We get away with a lot of things because we're a tiny, mossy rock floating in a far off part of the sea.
What other first world country could get away with a public transport system like Auckland's? It takes me over an hour to get over the bridge in the morning. It would be quicker to paddle a giant rubber duck across the harbour.
For instance we, unlike Australia, can get away with having hazy plans for what we'd do if a boat full of refugees came to New Zealand. Earlier in June, when 65 refugees were thought to be making their way to New Zealand by boat, Australia intercepted them and turned them back.
New Zealand, as John Key said, was prevented from getting "to the point where we had to make some of those tougher calls".
So thanks to our geography we don't have to talk about or think about "tough calls". Unlike in Australia where the 2013 election became a competition to convince the public who could beat back the boats better.
We just had one near miss and then we could go back to scratching ourselves.
Doesn't this make you a little apprehensive? We might not be making threatening noises about offshore detention, queue-jumping and by-any-means-necessary-sir. But we shouldn't mistake our silence for tolerance, liberality or humanity. It's just because we haven't had to think about it yet.
Now is the time when we need to work out what we think about refugees and asylum seekers. If we wait until we're forced, we're probably going to react badly. The most ominous sign of this was the rise of the use of the phrase "boat people" after the June incident.
Attitudes towards "boat people" used to be an Aussie thing. It used to be up there with AFL and nasal accents on the list of Things-We-Judge-Aussies-For.
Then suddenly we started using it. Probably not maliciously, probably because we hadn't had time to think of new vocabulary. But still, the phrase is fundamentally problematic.
It sums up a massive trap we can fall into with how we think about refugees. We dehumanise them. "Illegals", "queue-jumpers", "boat people" ... they all reduce people to 2D moralistic stereotypes. And these names produce dialogues like, "oh, they're jumping the queue - what dicks!"

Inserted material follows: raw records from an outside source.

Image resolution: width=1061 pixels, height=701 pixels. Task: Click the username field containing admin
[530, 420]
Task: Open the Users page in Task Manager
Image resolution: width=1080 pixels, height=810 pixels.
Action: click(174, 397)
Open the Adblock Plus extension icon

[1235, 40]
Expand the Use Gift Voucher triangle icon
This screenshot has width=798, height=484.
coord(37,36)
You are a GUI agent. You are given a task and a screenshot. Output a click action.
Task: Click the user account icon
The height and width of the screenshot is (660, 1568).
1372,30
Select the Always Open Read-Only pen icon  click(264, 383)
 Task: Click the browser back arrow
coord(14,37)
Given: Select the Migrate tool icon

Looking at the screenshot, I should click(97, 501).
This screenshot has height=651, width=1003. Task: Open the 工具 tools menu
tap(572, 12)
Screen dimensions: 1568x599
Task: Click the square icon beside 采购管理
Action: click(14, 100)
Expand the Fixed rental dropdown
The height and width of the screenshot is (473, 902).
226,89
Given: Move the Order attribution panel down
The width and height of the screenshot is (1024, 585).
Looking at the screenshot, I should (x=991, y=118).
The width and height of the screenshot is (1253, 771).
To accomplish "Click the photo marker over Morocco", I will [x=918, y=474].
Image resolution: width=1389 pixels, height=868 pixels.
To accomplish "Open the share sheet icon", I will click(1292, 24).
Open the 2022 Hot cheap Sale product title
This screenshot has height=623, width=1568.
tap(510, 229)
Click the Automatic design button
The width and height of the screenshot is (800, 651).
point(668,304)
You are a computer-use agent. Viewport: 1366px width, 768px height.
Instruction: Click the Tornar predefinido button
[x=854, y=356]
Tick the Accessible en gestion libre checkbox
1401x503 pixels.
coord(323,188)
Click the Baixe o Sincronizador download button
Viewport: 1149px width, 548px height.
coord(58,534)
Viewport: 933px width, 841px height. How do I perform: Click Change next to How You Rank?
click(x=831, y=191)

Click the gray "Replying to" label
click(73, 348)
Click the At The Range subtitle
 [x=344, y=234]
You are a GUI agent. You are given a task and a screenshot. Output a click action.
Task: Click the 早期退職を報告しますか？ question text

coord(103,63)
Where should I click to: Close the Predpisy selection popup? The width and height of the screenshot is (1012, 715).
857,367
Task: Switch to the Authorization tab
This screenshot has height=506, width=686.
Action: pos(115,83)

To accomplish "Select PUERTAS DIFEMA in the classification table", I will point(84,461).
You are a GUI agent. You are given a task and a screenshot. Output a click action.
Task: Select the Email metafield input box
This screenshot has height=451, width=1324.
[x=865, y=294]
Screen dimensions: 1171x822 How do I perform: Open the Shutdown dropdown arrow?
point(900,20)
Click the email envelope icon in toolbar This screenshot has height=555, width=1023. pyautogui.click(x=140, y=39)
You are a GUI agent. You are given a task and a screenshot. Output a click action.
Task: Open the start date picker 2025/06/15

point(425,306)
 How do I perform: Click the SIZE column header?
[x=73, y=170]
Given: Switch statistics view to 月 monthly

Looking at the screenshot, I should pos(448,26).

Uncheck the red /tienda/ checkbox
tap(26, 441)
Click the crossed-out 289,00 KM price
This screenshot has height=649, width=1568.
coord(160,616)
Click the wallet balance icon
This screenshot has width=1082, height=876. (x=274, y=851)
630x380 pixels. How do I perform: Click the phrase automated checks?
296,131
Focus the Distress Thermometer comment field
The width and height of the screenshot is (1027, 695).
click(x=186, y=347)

We know why this happens. If you flatten the humanity of a marginalised group it makes it easier to ignore them.
Why do we call people who send their kids to school hungry "bad parents"? Because it's easier. It's much much easier to say that than say, "hey, this is a woman who hasn't eaten in three days because she can only get enough food together for one daily dinner for the kids".
If they're a baddie then it's a simple issue - we don't need to think about it. That makes it easier for the powers that be to do what they want with them. Stick them in offshore detention camps, resettle them in third world countries, potentially pay people smugglers to take them away.
But these aren't "boat people". These are mothers, fathers, kids, sisters, brothers, boyfriends, girls next door, class idiots, high school crushes, Snapchatters, Kit-Kat eaters, babies of the family.
And they're not getting in a boat because they need something to do. They're running from civil war, poverty and hopelessness.
Just how desperate would you have to be to get into one of those boats?
You know how much it costs. You know you might die. You know your kids might die. That's not what a rational, calculating, manipulative person would do. That's what a desperate person would do. We have to remember the scope of human tragedy involved in this miserable business.
We also need to keep talking about it because refugees have very little mainstream political representation. It's not like they have a political party who represents refugee interests - they just get represented by others.
So we've got to keep reminding ourselves refugees are people. And we need to do this now. That way when another flashpoint comes, and it will, we already know where we stand. We won't buy into cheap stereotypes wielded by the powerful to shut us up.
We can start by not using the phrase "boat people". We can continue by saying that we should raise the refugee quota to 1000.
JK said that on the global scale of the refugee crisis raising it to 1000 wouldn't make a difference.
The extra 250 parents who get to give their kids a future would disagree.